Co-operative insulation protects Irish dairy industry

Much feared dairy industry volatility is hurting farmers around the world.

New Zealand Reserve Bank governor Graeme Wheeler says more than 35% of their dairy farmers will operate at a loss, if their current milk price forecast is accurate.

With New Zealand dairy farm debts at €22.54 billion, and about 30% of that concentrated among the most indebted 10%, farmers down under badly need an upturn in the milk market.

Things are just as bad on this side of the world.

The average UK milk producer is looking at barely making a net profit at the moment. Significant volumes of “distressed” (not contracted) milk are trading at ridiculous prices, and some skim milk is being dumped.

Friesland Campina, one of the most advanced dairy companies in the EU, will pay a May milk price equivalent to 26.5c per litre, at 3.6% fat and 3.3% protein.

So Irish farmers must tighten their belts to get through the market storm.

They would do well to heed the advice of ICOS Dairy Policy Executive TJ Flanagan, to participate in their co-op structures, and actively trade with them — because it is Ireland’s co-op dairy industry that is insulating our farmers from the chill winds of a global dairy downturn.

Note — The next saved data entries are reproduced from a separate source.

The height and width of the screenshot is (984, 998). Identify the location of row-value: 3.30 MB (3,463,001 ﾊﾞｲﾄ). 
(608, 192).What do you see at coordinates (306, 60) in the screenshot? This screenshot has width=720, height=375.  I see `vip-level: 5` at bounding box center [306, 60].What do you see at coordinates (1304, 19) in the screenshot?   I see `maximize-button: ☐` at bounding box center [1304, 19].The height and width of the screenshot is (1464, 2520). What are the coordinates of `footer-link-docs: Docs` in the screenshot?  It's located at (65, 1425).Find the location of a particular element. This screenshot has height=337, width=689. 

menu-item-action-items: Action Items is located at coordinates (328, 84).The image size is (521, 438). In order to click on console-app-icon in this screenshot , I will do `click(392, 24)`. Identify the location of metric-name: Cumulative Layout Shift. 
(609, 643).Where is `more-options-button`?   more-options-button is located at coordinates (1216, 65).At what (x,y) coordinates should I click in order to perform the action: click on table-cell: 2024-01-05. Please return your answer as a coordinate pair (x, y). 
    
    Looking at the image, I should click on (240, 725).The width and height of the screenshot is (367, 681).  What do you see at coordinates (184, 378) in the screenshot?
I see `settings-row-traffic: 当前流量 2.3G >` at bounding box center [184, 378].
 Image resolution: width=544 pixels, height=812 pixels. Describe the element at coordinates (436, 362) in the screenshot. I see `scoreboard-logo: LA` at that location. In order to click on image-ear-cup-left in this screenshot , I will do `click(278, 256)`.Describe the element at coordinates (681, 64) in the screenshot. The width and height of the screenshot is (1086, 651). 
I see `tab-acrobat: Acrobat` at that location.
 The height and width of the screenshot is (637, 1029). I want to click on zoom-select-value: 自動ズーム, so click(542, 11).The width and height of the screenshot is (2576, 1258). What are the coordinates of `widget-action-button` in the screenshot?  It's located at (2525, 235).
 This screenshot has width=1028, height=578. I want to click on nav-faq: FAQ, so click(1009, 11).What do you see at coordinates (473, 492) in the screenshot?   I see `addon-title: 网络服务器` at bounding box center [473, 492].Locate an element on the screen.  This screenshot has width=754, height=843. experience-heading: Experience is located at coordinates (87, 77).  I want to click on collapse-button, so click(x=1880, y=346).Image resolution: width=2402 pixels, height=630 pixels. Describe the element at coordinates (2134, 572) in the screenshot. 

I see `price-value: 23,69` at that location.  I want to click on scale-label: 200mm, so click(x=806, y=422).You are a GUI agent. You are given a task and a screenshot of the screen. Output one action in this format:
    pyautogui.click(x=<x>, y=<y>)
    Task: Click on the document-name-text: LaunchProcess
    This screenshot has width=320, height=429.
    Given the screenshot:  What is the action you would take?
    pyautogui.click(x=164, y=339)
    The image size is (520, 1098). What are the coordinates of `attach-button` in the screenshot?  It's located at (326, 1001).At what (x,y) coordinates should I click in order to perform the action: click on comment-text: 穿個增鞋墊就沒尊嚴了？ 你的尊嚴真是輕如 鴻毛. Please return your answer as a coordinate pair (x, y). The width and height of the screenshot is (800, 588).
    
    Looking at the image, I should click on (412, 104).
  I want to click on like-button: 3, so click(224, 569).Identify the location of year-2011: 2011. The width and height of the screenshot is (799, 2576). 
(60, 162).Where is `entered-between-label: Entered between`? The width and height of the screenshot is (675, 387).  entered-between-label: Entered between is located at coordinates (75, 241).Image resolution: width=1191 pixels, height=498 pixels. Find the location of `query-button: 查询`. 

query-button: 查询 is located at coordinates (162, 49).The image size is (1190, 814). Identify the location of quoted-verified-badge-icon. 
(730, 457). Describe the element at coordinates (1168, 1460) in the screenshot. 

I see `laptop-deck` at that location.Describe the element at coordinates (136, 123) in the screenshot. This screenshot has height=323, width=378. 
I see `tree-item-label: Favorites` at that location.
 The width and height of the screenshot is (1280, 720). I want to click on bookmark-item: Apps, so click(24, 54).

The difference in Ireland is industry domination by co-ops and “co-op gene pool” companies, committed to their suppliers and to the industry.

Leading the way is Glanbia, buyer of 30% of Irish-produced milk. Glanbia Co-op has pledged to continue supporting members, holding the manufacturing milk price for April supplies at 30.5 cent per litre, offsetting the Glanbia Ingredients Ireland (GII) base milk price reduction for April by 1c/l, to 28.5 cpl, reflecting current weakness in global dairy markets.

The co-op has pledged to utilise its resources to maintain milk price at 30.5c/l for March, April and May (in the absence of any significant unforeseen circumstances).

Co-op Chairman Liam Herlihy said: “While dairy markets remain weak, the strength of the Glanbia model allows us to support our dairy farmers during these high volume milk supply months”.

Co-op members also voted last week in favour of a package of proposals which will make release about €238 million of the value of the Society to them at a time of significant expansion and investment in the Irish dairy industry.

It is the co-op ownership structure and investment strategy that has relatively quickly transformed the Irish industry from its low-tech predecessor, which depended on intervention markets, paying poor milk prices.

Co-ops, including Ornua have invested heavily and wisely in value-added products and routes to market, to such an extent that the milk price being paid this spring is significantly ahead of our major European competitors.

And huge recent investments, aided by Government agencies, have opened the door to Irish farmers to produce more milk, now that EU quotas have been dismantled. In contrast, UK and French farmers have been told that their processors don’t want any more milk.

Low cost dairy farming is another essential ingredient of the Irish industry, making it the envy of other EU countries. Co-operation and grass can continue to insulate the Irish dairy farmer against troughs in the volatility curve.

According to ICOS, representing the co-ops, there is downward pressure on global milk supplies due to weaker prices, and buyers appear to be standing off the market, holding out for bargains.

The weaker prices will restrict post-quota production in the EU, major dairy countries like France and Germany are reducing supplies. The ICOS prediction is that as summer moves on, and grass gets scarcer across the EU, farmers will not buy concentrates to maintain production.

It remains to be seen how long it will take dairy product buyers to realise this, and to start to take cover for their requirements, according to ICOS. And the high EU level of skim milk powder stocks needs to be sold off, for markets to pick up.

Long-term prospects for dairy prices are good, according to Rabobank analysts, who report market indicators emerging which would lead to reduced global supply growth and ultimately a recovery in prices.

Hopefully that is just not wishful thinking in Rabobank, which is the third largest rural lender in New Zealand, now so vulnerable to a dairy downturn.